Father and son share a bond over soccer, and as offensive coordinator and quarterback in the identical family. Although the 2 are in sync more often than not, Kolten Gesser stated understanding how his dad communicates helps loads, which has led to a well-known saying of their home.
“I have to listen to what he’s saying, not how he’s saying it,” Kolten Gesser stated. “He’s very nitpicky and likes to fix things right away when something is broken, so trying to have that patience with him, and then he has to have the patience with me because I’m the same way.”
A few of it comes with the territory of being a coach’s son.
“They’re always giving me crap at home — ‘listen to what he says, not how he says it,’ ” Jason Gesser stated. “The thing is, like, whenever you’re the coach of your kid (and) your kid is the quarterback, you’ve gotta be sensitive, because everybody thinks, oh, it’s the coach’s kid. I’m always harder on him than anybody else, and he’s hard on himself already.”

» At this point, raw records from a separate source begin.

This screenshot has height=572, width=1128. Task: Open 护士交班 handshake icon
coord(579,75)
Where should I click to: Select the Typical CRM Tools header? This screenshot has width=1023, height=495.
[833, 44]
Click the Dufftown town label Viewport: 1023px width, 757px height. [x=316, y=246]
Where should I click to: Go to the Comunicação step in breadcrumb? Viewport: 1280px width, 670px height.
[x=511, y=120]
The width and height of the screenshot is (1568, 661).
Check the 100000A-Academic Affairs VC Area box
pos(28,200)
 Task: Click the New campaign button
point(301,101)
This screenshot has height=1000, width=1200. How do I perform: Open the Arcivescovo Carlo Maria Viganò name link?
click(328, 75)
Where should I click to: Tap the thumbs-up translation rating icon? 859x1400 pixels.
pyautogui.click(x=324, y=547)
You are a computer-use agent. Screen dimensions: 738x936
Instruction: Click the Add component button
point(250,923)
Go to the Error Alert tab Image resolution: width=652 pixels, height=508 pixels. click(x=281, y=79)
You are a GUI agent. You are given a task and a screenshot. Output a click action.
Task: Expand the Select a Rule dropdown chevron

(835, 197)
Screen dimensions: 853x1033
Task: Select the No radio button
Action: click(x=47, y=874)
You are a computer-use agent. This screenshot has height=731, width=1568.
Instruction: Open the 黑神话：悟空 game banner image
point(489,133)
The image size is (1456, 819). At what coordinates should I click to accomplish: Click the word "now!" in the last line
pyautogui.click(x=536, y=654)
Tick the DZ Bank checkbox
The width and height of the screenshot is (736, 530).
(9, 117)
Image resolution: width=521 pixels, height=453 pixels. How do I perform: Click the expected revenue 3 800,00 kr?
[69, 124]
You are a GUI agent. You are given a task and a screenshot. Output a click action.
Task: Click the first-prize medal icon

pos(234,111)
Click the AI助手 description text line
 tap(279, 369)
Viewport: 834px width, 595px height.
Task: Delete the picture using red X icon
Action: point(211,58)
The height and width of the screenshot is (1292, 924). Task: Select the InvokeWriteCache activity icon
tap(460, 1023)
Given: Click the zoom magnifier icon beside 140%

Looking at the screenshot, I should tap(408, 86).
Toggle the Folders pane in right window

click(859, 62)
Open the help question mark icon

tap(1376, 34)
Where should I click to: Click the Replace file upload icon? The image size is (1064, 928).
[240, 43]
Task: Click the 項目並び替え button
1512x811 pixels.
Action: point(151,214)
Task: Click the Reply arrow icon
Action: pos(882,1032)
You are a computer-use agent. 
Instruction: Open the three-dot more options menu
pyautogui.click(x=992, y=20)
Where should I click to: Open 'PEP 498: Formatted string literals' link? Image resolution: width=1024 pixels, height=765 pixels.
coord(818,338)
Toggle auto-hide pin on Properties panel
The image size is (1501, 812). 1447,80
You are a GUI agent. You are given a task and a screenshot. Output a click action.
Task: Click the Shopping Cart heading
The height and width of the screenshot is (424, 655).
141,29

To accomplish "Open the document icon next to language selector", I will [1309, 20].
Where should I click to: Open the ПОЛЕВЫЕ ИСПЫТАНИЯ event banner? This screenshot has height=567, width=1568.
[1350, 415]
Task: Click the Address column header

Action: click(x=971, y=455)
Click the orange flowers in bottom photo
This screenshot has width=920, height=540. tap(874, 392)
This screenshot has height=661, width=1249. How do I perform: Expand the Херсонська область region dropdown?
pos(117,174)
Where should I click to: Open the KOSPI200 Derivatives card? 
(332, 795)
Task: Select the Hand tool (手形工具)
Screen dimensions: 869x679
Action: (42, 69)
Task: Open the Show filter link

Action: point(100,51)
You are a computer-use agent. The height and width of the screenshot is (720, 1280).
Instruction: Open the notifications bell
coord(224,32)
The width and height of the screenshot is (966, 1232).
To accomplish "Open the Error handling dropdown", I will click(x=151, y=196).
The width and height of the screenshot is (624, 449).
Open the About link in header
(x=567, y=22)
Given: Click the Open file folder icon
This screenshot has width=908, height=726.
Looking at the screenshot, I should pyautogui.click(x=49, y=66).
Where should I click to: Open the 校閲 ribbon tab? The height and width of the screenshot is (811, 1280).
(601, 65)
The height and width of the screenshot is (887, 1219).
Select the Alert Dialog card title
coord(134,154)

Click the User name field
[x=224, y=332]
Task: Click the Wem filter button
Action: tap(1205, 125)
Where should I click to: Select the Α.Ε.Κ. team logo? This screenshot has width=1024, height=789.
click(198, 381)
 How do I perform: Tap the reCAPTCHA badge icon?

Kolten Gesser first grabbed the reins as Seton Catholic’s beginning quarterback simply two video games into his freshman season after teammate Joe Callerame suffered an damage. The transfer ultimately paved the way in which for Callerame, this yr’s Trico League MVP, to carve out a novel function as a multifaceted talent participant.
In the meantime, Gesser and a youthful Seton squad took their lumps that fall 2022 season, going 5-5 and falling to Montesano in a Week 10 playoff recreation.
Then got here final yr’s shock state playoff run to the semifinals with video games at King’s, Cashmere and lastly, Royal, which went on to win the state title. Nonetheless younger, albeit immensely proficient, the Cougars began believing in themselves much more.
“The more we won games, the more we realized how good we can be,” Kolten Gesser stated. “The more it kind of flipped to, we know we’re going to win, even when we’re down, like, we know we can find a way to win the game.”
Led by a quarterback who exudes that confidence, the Cougars are in good arms.
“More than anything, he just loves to compete. He’s a frickin’ competitor,” Jason Gesser stated. “That’s the fun part of seeing him, whether he’s on that day or not, he’s going to compete.”